INSTRUCTIONS ::
a) From the New Orleans piece below, list every verb in the lyric it quotes from The Who.
b) In the New Orleans piece below, which street is called an all-out alcohol theme park?

DOCUMENT PASSAGE ::
- - - - - - -
Until we speak again, New Orleans is a melting pot of influences, ideas, atmosphere and experiences, of cultures, a complex range of local cuisines, the birthplace of great musical traditions. Depending on your personal tastes and who you are it’s a friendly and welcoming place. You can take it or leave it, because essentially…

Feel the Big Easy

“See me, feel me, touch me, heal me”, as the famous lyrics go from The Who. But what does this matter in the grand scheme of things down New Orleans way?

Well… “A horse walks into a bar, and the bartender says what’s with the long face?” It might sound like the lead in to a comedy routine, but it is just something you might see on an ordinary day in New Orleans…

It is easy enough to ‘see‘ New Orleans… the all-out alcohol theme park that is Bourbon Street, embellished with ubiquitous beads, as it provides the backdrop to a perennial staging of the brotherhood and sisterhood of global redneckery. The hobos competing for hard earned dollars that the tourists wish only to pour down their own throats. The quintessentially potholed grime of French Quarter chic.

Kenaz Filan vividly captures the ‘seeing‘ of New Orleans as “a hospice where morals and good character could die in a suitably entertaining fashion.” Probably most usually accompanied with a suitable greeting and copious amounts of your favourite liquid…

But, is it enough just to ‘see‘ New Orleans? I guess for the inebriated it is, but this is so much more than a city… this is a way of life wrapped up in a diverse cultural history and presented through the medium of a multicultural human gumbo.
- - - - - - -
GIVEN INFORMATION ::

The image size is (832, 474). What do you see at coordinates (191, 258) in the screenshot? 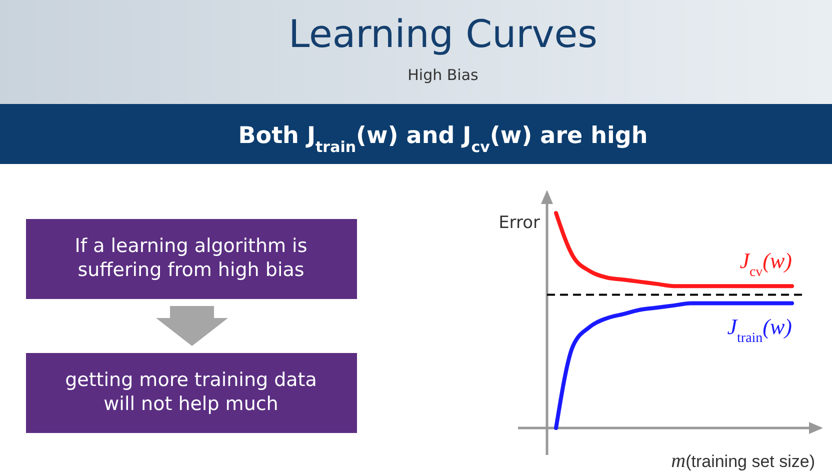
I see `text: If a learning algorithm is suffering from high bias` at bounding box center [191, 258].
- - - - - - -
ANSWERS FOR THE TASKS ::
a) see, feel, touch, heal

b) Bourbon Street